Task brief: Please keep to the lines below from the one with "Task: Switch to 烟感2 device" through the one with "Choose the Windows", and restate them word for word, ends included.
==== Information ====
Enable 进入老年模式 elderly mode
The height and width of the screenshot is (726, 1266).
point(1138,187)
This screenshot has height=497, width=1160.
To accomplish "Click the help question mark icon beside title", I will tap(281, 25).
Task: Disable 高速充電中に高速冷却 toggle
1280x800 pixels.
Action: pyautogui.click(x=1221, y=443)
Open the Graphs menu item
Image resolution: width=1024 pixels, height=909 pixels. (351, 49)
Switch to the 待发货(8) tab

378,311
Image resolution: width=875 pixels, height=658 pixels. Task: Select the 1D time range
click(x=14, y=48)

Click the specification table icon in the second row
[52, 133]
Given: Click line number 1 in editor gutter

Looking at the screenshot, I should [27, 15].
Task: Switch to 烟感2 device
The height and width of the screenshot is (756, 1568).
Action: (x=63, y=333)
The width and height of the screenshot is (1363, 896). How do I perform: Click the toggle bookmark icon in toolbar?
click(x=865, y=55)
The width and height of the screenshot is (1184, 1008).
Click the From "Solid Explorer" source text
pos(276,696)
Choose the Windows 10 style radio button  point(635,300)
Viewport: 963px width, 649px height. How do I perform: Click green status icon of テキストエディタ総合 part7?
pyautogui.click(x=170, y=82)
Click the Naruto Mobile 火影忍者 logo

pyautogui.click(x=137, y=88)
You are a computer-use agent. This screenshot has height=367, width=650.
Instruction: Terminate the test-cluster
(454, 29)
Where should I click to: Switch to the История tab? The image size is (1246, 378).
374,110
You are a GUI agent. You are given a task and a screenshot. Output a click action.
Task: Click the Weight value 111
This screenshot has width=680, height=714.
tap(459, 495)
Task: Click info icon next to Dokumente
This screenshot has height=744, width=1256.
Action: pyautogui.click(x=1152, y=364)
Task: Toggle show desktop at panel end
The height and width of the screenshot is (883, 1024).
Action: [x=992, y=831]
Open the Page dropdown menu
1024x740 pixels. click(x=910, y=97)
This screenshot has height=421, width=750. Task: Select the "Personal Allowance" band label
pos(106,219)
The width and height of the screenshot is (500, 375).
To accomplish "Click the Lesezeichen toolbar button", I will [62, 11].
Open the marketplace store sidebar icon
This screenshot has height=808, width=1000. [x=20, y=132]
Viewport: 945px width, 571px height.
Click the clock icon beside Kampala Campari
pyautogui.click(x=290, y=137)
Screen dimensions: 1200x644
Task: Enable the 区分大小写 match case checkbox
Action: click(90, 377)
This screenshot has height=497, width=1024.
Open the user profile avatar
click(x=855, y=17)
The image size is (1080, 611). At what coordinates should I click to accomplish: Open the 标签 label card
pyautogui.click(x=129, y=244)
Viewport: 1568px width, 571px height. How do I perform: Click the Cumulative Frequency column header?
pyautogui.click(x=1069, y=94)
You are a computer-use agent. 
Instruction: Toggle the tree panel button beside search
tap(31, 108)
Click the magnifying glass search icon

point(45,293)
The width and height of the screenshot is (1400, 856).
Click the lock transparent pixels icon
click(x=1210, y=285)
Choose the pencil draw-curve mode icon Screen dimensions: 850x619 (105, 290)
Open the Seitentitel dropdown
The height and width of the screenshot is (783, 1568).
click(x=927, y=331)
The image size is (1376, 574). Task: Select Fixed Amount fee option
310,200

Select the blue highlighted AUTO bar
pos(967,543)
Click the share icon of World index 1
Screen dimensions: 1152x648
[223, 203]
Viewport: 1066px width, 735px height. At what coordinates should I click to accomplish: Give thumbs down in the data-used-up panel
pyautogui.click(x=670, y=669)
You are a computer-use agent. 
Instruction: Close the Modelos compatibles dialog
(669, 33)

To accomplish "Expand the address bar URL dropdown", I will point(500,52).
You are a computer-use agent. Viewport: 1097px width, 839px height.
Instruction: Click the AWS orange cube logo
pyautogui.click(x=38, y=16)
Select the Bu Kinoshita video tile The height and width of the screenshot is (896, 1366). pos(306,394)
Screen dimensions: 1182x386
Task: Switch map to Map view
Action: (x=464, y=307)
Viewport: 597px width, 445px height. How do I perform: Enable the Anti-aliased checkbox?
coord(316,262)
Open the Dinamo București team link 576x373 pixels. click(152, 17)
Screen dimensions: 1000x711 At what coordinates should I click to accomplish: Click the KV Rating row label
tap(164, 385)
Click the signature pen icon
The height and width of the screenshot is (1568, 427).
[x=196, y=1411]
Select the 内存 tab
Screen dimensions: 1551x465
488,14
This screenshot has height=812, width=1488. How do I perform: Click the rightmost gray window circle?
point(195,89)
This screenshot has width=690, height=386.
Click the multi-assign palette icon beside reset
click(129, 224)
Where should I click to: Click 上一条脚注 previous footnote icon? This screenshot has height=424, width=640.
====
Solution to this task:
Task: Switch to 烟感2 device
The height and width of the screenshot is (756, 1568).
Action: (x=63, y=333)
The width and height of the screenshot is (1363, 896). How do I perform: Click the toggle bookmark icon in toolbar?
click(x=865, y=55)
The width and height of the screenshot is (1184, 1008).
Click the From "Solid Explorer" source text
pos(276,696)
Choose the Windows 10 style radio button  point(635,300)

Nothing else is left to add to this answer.